In data analysis, the quantitative variables were described by mean and standard deviation or median and interquartile range. Categorical variables were described by absolute and relative frequencies. The Shapiro-Wilk test was applied to assess the normality of continuous data. In order to compare means between dockworkers with and without the presence of the outcome (low back pain or dorsalgia), Student’s t test for independent samples was applied. In the case of asymmetry (presence of extreme values), the Mann-Whitney test was used. To compare proportions between dockworkers with and without the presence of the outcome, Pearson’s chi-square or Fisher’s exact tests were used and the Poisson Regression analysis was adopted to control for confounding factors. The criterion used to include variables in the model was presenting p-value < 0.20 in the bivariate analysis and the criterion for it to remain in the model was presenting a p-value < 0.10 in the final model. The significance level adopted was 5% (p ≤ 0.05) and analyses were performed in the SPSS program version 21.0 (IBM, Armonk, NY, USA).

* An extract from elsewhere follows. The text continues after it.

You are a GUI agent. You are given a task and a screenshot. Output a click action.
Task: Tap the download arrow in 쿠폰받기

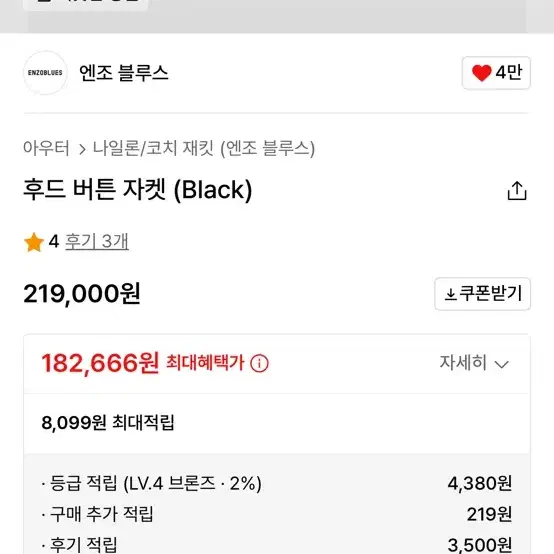(450, 294)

All subjects voluntarily signed free and informed consent forms to be included in the study, which was conducted in accordance with the Declaration of Helsinki and the protocol was approved by the Institutional Review Board at the Federal University of Rio Grande (No. 23116.004481/2013-53).

3. Results

The sample was composed of 232 men aged 48.7 years old (±10.4) on average, with most between 40 and 59 years of age (60.3%); were Caucasian (56%); married (60.8%); and alcoholic (51.3%). The sample’s characterization is presented in

Table 1. Sample’s characterization (n = 232).

Variables	n = 232
Age (years)—mean ± SD 1	48.7 ± 10.4
Age—n (%)
<40 years old	50 (21.6)
40 to 59 years old	140 (60.3)
≥60 years old	42 (18.1)
Race—n (%)
Caucasian	130 (56.0)
Afro-descendent	54 (23.3)
Mixed race	34 (14.7)
Indigenous	6 (2.6)
Asian descendent	8 (3.4)
Marital status—n (%)
Single	49 (21.1)
Married	141 (60.8)
Widowed	7 (3.0)
Separated/Divorced	35 (15.1)
Education—n (%)
Illiterate	3 (1.3)
Incomplete Primary School	67 (28.9)
Complete Primary School	35 (15.1)
Incomplete high school	22 (9.5)
Complete high school	86 (37.1)
Some college studies	10 (4.3)
Bachelor’s degree or higher	9 (3.9)
Smoker—n (%)	59 (25.4)
Alcoholic—n (%)	119 (51.3)
Illegal drug use—n (%)	29 (12.5)
Self-medication for musculoskeletal pain—n (%)	77 (33.2)

¹ Standard Deviation.

.

The predominant number of participants had completed high school (37.1%) and had a median monthly income of R$3800.00 (equivalent to $1022.70); 25.4% were smokers and 12.5% used some type of illegal drug in their daily routines. The drugs most frequently used were marijuana (n = 27; 11.6%) and cocaine (n = 6; 2.6%).

The function that appeared predominant in the work data was that of quayside workers (58.6%). Time working in the function was high, with a mean of 24.3 years (±11.4). Workdays comprised 7.2 h (±2.4) on average. The robust variable (time vs. hours) presented a median of 150 h vs. years and most individuals worked both on the day and the night shifts, depending on what was available on the schedule (76.7%).The scores assigned to the workload demanded by the tasks performed at the port and the work data are presented in

Table 2. Work data (n = 232).

Variables	n = 232
Function—n (%)
Quayside workers	136 (58.6)
Longshoremen	79 (34.1)
Cargo checkers	17 (7.3)
Time working in the sector (years)—mean ± SD 1	24.3 ± 11.4
Monthly income (Real)—md 2 (P25 3–P75 4)	1016.94 (749.32–1338.07)
Work hours—mean ± SD	7.2 ± 2.4
Robust variable/(hours versus years)—Md (P25–P75)	150 (120–210)
Work shift—n (%)
Only day shift	32 (13.8)
Only night shift	16 (6.9)
Night/Day shifts	184 (79.3)
Scores assigned to workload demanded by tasks performed in the port—mean ± SD
Mental demand	13.0 ± 5.1
Physical demand	14.3 ± 5.0
Temporal demand	11.5 ± 5.7
Performance	16.1 ± 4.5
Total effort	14.9 ± 5.1
Level of frustration	9.8 ± 6.4

¹ Standard deviation; ² Median; ³ Percentile 25; ⁴ Percentile 75.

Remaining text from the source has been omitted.